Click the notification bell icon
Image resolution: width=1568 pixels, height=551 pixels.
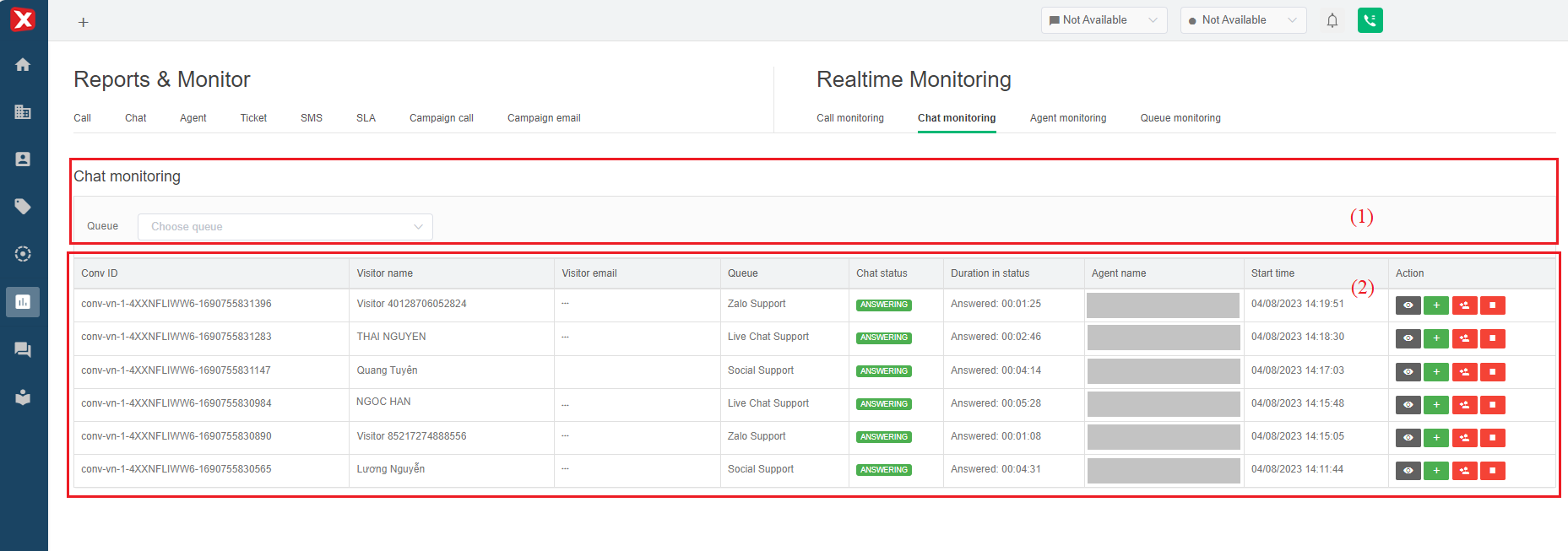(x=1332, y=20)
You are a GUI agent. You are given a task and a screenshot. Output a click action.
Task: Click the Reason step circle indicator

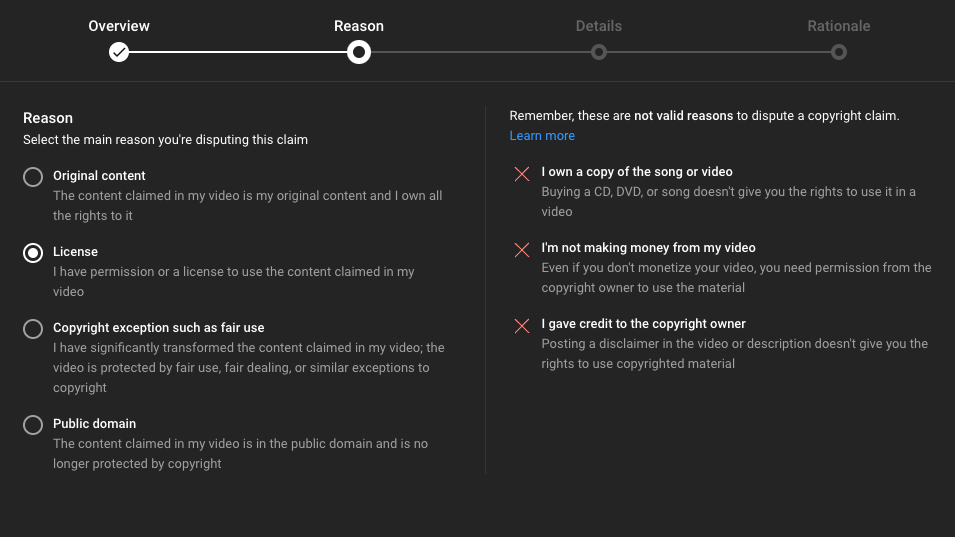[359, 52]
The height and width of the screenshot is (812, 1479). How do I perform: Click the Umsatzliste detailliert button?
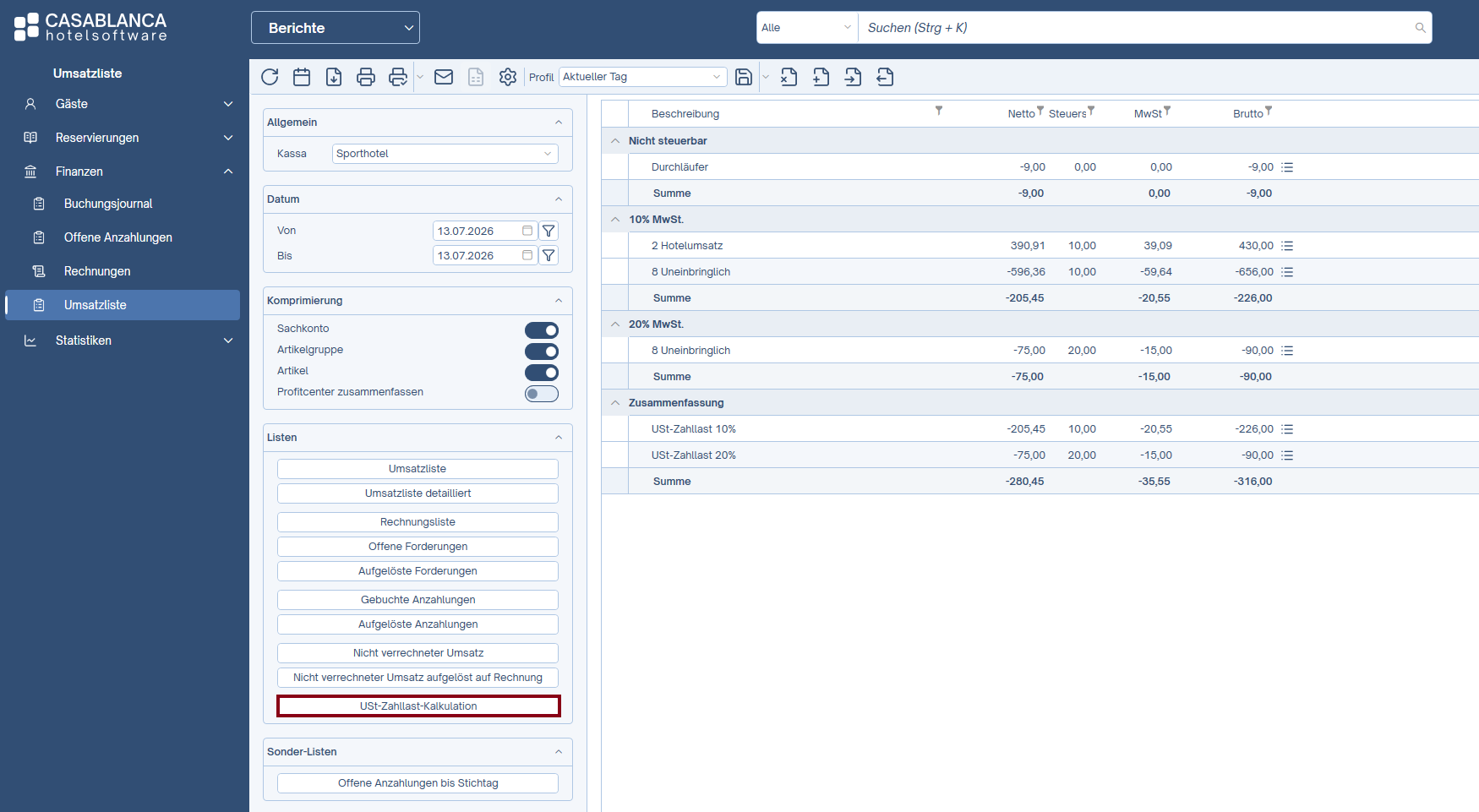click(418, 493)
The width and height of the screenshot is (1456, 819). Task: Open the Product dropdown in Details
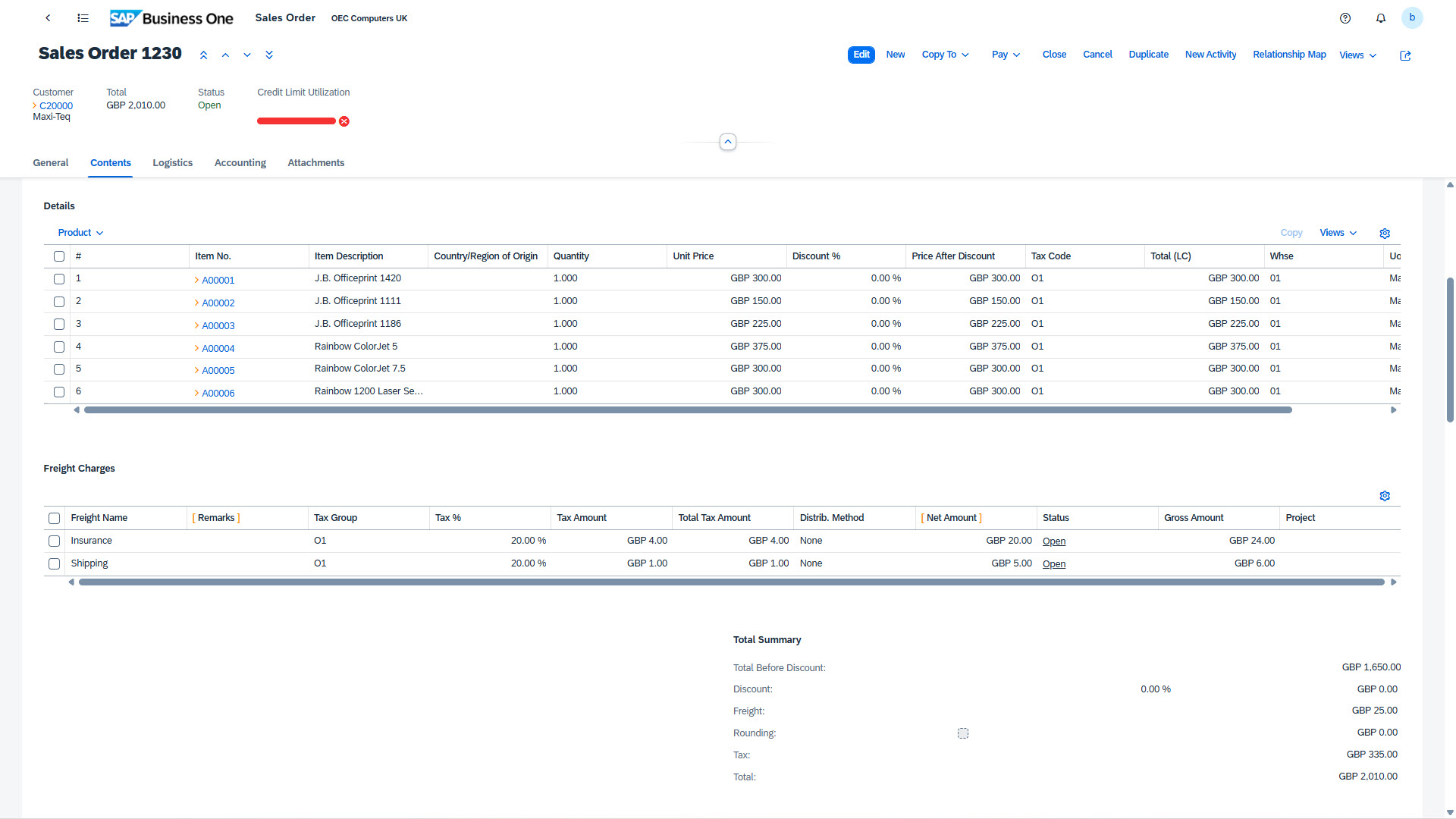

|---|

Your task: Reproduce the lines above verbatim, leaving out the pictures.

Complete output:
Click the notification bell icon
Image resolution: width=1568 pixels, height=551 pixels.
(x=1332, y=20)
You are a GUI agent. You are given a task and a screenshot. Output a click action.
Task: Click the Reason step circle indicator

[359, 52]
The height and width of the screenshot is (812, 1479). How do I perform: Click the Umsatzliste detailliert button?
click(418, 493)
The width and height of the screenshot is (1456, 819). Task: Open the Product dropdown in Details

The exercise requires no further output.